So I technically read only three comics in May, but considering I read a total of 15 (!!!!) books in may, and one of them is more pictures than words, I’m going to loop it in with this wrap up just so I don’t die a horrible painful death trying to wrap up 6 books each for the YA and adult wrap up. I feel like I’ll have a bit to say about maybe one or two of these and be pretty laconic about the rest…. well let’s get started.
- Are you my Mother? by Alison Bechdel
- Rating: 3.5/5
- Thoughts: On one hand, it was always going to be hard following up on Gone Home, and I think Bechdel does a pretty dang good job in this piece. On the other, this comic is SUPER meta and super psychological discussion-y. Which while I’m fine with the former, I could NOT really get into the latter. Granted, psychology is up there with philosophy in subjects I give about two shits about, but I think this book could be a struggle for people who DO enjoy those kind of discussions. While there are some really impactful moments – Bechdel discusses a lot more of her adult life and mental health issues in this book – the book still suffers from the way she choose to tell the story. It’s meandering and purposeless for a good third to half of the book, and while the book touts itself as an exploration of Bechdel’s relationship with her mother, it takes much more of a backseat to Bechdel’s own musing. While I think about half of these tangents and other explorations are really good, was a little disappointing when being promised something else entirely. Nevertheless, there are enough really good or thought provoking moments to haltingly recommend. If you really really enjoyed Fun Home or other pieces of Bechdel’s work, I’d give this a try.
- Bitch Planet, Vol. 1: Extraordinary Machine Written by Kelly Sue DeConnick and Drawn by Valentine De Landro
- Rating: 4.5/5
- Thoughts: I can see why everyone was singing this book praises. This is a REALLY great sci-fi dystopian read. The world is just as horrible and toxic as promised with a super compelling main cast of characters. I straight up LOVED watching the main crew interact, and you really can’t help rooting for them thriving in this fucked up world. And the world just gets more and more fucked up you read it. I’m not a super big fan of dystopian usually, but I think Bitch planet actually works because for as fantastical and fucked up as it is, it is still grounded in our reality. There are things that people say and do in thhis book that you will think “fuck…. I CAN imagine someone doing this kind of shit”. It never feels patronizing or smug about it either. It’s more just like “hey, this is fucked up – but so is a lot of other shit that’s going on right now” Honestly, from what I read of Y the Last Man, it could only WISH it was as interesting as Bitch Planet is. And I’m saying this as one of Brian K. Vaughn’s biggest fans. I can’t wait to pick up the next volume – This one ends on a pretty bleak cliffhanger.

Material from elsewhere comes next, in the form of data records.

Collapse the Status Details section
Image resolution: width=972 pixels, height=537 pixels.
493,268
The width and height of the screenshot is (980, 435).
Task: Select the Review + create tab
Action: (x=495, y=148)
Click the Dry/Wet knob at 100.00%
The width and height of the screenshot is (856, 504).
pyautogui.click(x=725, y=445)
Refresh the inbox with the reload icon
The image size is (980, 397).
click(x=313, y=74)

- Also I would die for Kamau and Penelope. The motherfucking BEST.
- Content warnings: Sexual assault and LOTS of violence.
- Ramayana: Divine Loophole by Sanjay Patel
- Rating: 5/5
- Thoughts: This is a re-read for me, but I love this even more the second time around. Patel’s art is GORGEOUS – he is such a master of color and linework. Every piece in this book is stunning. This was also one of my earliest introductions to Indian mythology other than the one off Bollywood movie and whitewashed movies, and it works really well. Definitely more of a kids book for sure, but the art is great enough for adults to love as well. I’d give this a look if you’re wanting to read more non-western mythology but you’re not really sure where to start.
- Another Castle: Grimoire, Written by Andrew Wheeler and Drawn by Paulina Ganucheau
- Rating: 3.25/5
- Thoughts: I was hoping Another Castle would turn out to be like Zodiac Starforce and become a surprising favorite, but alas, it just wasn’t meant to be. This book is… fine? Ganucheau’s art is fantastic as usual, but I felt like it really lacked a lot of heart and fun that this kind of story should have. There are maybe like… two memorable characters? At least one of those is the lead, so there’s that – but it definitely wasn’t enough to really make this a standout. This book was super torn between being goofy fun and trying to really challenge and critique fantasy tropes, and just ended up committing to neither and coming off a bit… stale. Just ended up not really being my cup of tea at all. It’s a shame, but I think it will be loved by a lot of other people. Just not…. me.
- I think if you’re wanting to get into a comic with the same kind of fantasy challenging tropes, try out Princeless and Princess Princess Ever After first. Those are much more successful executions.
Easiest one down, two more wrap ups to go! You know the drill and I hate writing these dang blurbs at the end of this in transition. See ya in a couple of days.